— PASSAGE TO READ —

---

It is not just romanticizing. It is a real, practical question that many expats face: after years of effort, if you still feel disconnected, staying may not make sense for your personal well-being, even if it makes logical sense for your husband's career. The decision should weigh your own happiness and identity, not just gratitude or obligation.
You have given it five years, learned the language, and still feel no click. That is a significant signal. The Netherlands is a wonderful place for many, but it is not a universal fit. The direct communication style, the strong emphasis on planning and structure, and the reserved social circles can be especially hard for someone from a more expressive or relationship-oriented culture. You are not failing; you are recognizing a mismatch.
Practical tradeoffs to consider: Staying means continued access to a high standard of living, excellent healthcare, and good public services. But it also means ongoing emotional labor to navigate a culture that does not resonate with you, and possibly a quieter social life. Leaving means starting over, but with the chance to find a place where you feel a sense of belonging and ease. Neither choice is wrong, but they serve different priorities.

---

(Saved entries)
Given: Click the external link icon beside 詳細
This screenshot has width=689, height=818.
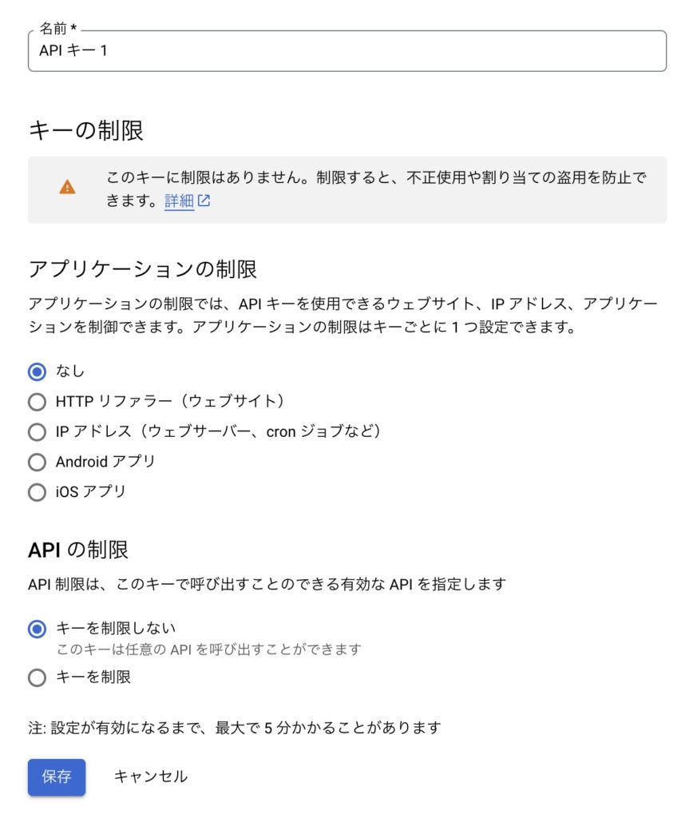Looking at the screenshot, I should click(x=204, y=201).
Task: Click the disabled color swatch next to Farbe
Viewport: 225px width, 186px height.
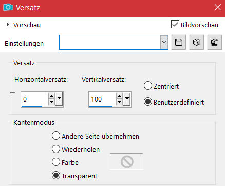Action: pyautogui.click(x=126, y=161)
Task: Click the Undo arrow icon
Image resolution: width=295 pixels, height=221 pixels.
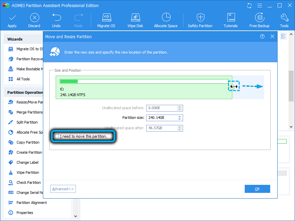Action: 56,18
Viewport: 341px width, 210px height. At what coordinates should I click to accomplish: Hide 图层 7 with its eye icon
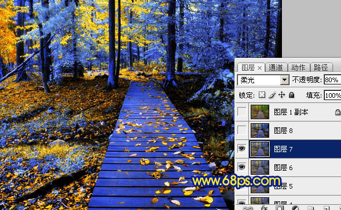pyautogui.click(x=241, y=149)
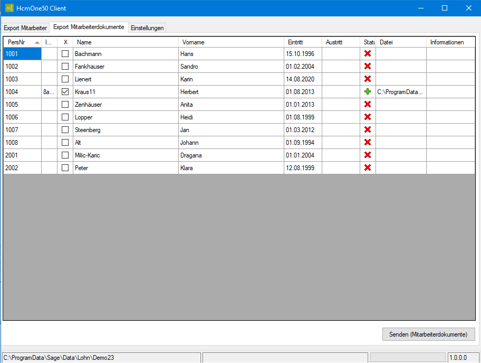Click the HcmOne50 app icon in title bar

pos(9,8)
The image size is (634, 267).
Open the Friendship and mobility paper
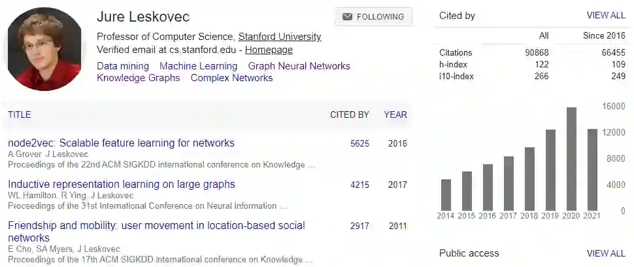156,225
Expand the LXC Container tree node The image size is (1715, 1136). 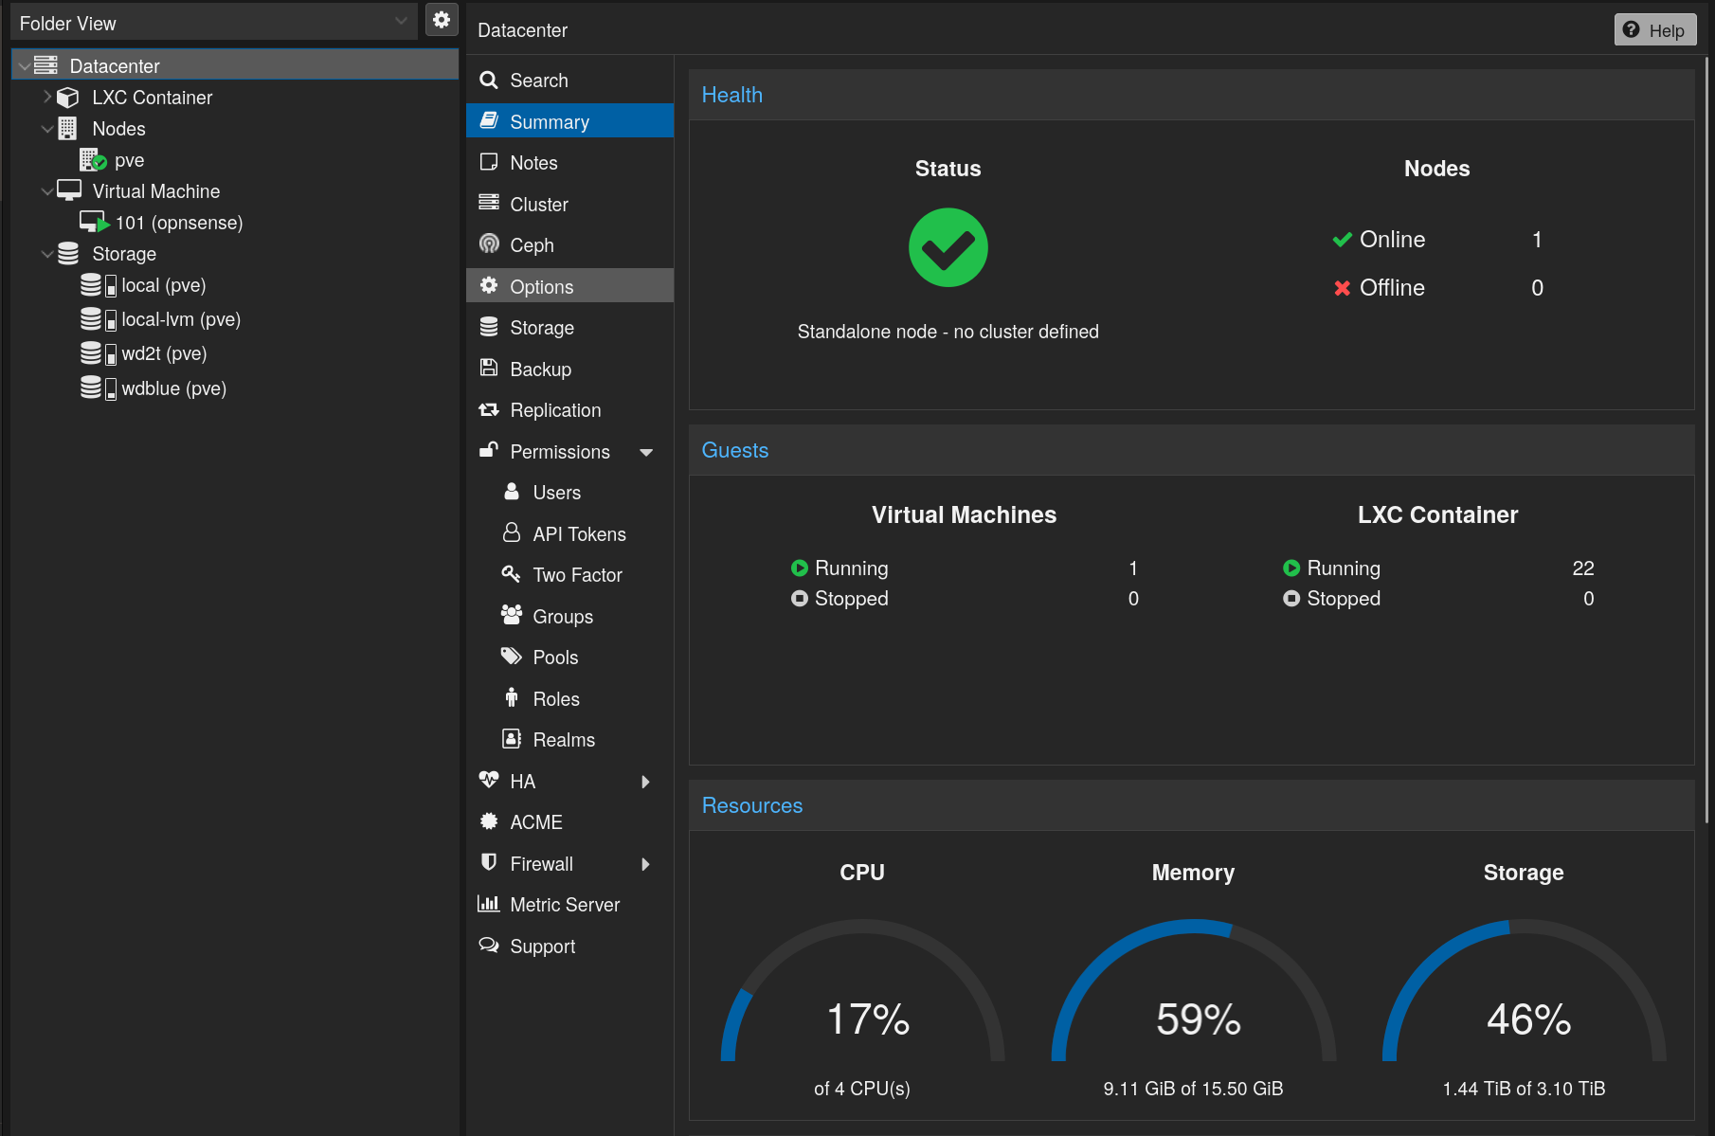47,97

---

— EXERCISE PROMPT —
In the advice on whether to keep living in the Netherlands above, retype the words between "It is not just" and "gratitude or obligation.", inclusive.

— SOLVED PROBLEM —
It is not just romanticizing. It is a real, practical question that many expats face: after years of effort, if you still feel disconnected, staying may not make sense for your personal well-being, even if it makes logical sense for your husband's career. The decision should weigh your own happiness and identity, not just gratitude or obligation.